■ **EXERCISE INSTRUCTIONS**:
The records that follow should be copied in full, exactly as they read.

■ **ENTRIES SHOWN**:
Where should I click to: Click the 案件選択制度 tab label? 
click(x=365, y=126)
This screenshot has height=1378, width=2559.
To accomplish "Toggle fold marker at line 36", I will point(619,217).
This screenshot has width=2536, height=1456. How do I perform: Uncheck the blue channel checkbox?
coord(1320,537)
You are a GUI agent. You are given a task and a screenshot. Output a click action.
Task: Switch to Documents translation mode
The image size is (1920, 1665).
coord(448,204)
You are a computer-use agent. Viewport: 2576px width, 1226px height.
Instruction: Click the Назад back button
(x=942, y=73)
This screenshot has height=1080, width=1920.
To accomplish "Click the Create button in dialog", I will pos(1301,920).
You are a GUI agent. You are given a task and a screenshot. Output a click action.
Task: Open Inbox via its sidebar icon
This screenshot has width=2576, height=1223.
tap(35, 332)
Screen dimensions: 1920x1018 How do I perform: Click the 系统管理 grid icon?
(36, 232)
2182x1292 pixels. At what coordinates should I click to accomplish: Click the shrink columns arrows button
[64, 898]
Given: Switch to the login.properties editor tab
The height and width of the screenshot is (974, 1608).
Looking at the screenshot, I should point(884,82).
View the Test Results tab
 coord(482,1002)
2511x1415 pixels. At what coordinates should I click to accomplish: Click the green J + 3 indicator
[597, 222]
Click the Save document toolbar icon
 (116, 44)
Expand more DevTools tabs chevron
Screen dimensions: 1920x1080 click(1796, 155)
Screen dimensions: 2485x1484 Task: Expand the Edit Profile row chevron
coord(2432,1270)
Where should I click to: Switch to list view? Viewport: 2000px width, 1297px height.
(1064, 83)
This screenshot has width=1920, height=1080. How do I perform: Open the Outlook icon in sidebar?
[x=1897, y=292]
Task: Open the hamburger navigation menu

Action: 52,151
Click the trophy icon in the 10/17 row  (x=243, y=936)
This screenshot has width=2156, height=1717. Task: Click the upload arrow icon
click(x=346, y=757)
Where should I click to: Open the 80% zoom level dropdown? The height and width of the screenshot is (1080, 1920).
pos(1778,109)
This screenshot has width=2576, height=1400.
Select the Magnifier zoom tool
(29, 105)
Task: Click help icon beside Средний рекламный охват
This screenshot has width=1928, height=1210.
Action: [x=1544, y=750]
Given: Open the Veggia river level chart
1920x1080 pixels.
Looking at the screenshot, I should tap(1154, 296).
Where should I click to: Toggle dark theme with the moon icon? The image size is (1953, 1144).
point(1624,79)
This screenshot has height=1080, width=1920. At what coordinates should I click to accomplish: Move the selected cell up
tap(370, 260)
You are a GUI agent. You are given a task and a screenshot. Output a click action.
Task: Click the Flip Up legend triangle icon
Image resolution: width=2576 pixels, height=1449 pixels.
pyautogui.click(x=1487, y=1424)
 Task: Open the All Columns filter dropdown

■ **ANSWER SECTION**:
Where should I click to: Click the 案件選択制度 tab label? 
click(x=365, y=126)
This screenshot has height=1378, width=2559.
To accomplish "Toggle fold marker at line 36", I will point(619,217).
This screenshot has width=2536, height=1456. How do I perform: Uncheck the blue channel checkbox?
coord(1320,537)
You are a GUI agent. You are given a task and a screenshot. Output a click action.
Task: Switch to Documents translation mode
The image size is (1920, 1665).
coord(448,204)
You are a computer-use agent. Viewport: 2576px width, 1226px height.
Instruction: Click the Назад back button
(x=942, y=73)
This screenshot has height=1080, width=1920.
To accomplish "Click the Create button in dialog", I will pos(1301,920).
You are a GUI agent. You are given a task and a screenshot. Output a click action.
Task: Open Inbox via its sidebar icon
This screenshot has width=2576, height=1223.
tap(35, 332)
Screen dimensions: 1920x1018 How do I perform: Click the 系统管理 grid icon?
(36, 232)
2182x1292 pixels. At what coordinates should I click to accomplish: Click the shrink columns arrows button
[64, 898]
Given: Switch to the login.properties editor tab
The height and width of the screenshot is (974, 1608).
Looking at the screenshot, I should point(884,82).
View the Test Results tab
 coord(482,1002)
2511x1415 pixels. At what coordinates should I click to accomplish: Click the green J + 3 indicator
[597, 222]
Click the Save document toolbar icon
 (116, 44)
Expand more DevTools tabs chevron
Screen dimensions: 1920x1080 click(1796, 155)
Screen dimensions: 2485x1484 Task: Expand the Edit Profile row chevron
coord(2432,1270)
Where should I click to: Switch to list view? Viewport: 2000px width, 1297px height.
(1064, 83)
This screenshot has width=1920, height=1080. How do I perform: Open the Outlook icon in sidebar?
[x=1897, y=292]
Task: Open the hamburger navigation menu

Action: 52,151
Click the trophy icon in the 10/17 row  (x=243, y=936)
This screenshot has width=2156, height=1717. Task: Click the upload arrow icon
click(x=346, y=757)
Where should I click to: Open the 80% zoom level dropdown? The height and width of the screenshot is (1080, 1920).
pos(1778,109)
This screenshot has width=2576, height=1400.
Select the Magnifier zoom tool
(29, 105)
Task: Click help icon beside Средний рекламный охват
This screenshot has width=1928, height=1210.
Action: [x=1544, y=750]
Given: Open the Veggia river level chart
1920x1080 pixels.
Looking at the screenshot, I should tap(1154, 296).
Where should I click to: Toggle dark theme with the moon icon? The image size is (1953, 1144).
point(1624,79)
This screenshot has height=1080, width=1920. At what coordinates should I click to accomplish: Move the selected cell up
tap(370, 260)
You are a GUI agent. You are given a task and a screenshot. Output a click action.
Task: Click the Flip Up legend triangle icon
Image resolution: width=2576 pixels, height=1449 pixels.
pyautogui.click(x=1487, y=1424)
 Task: Open the All Columns filter dropdown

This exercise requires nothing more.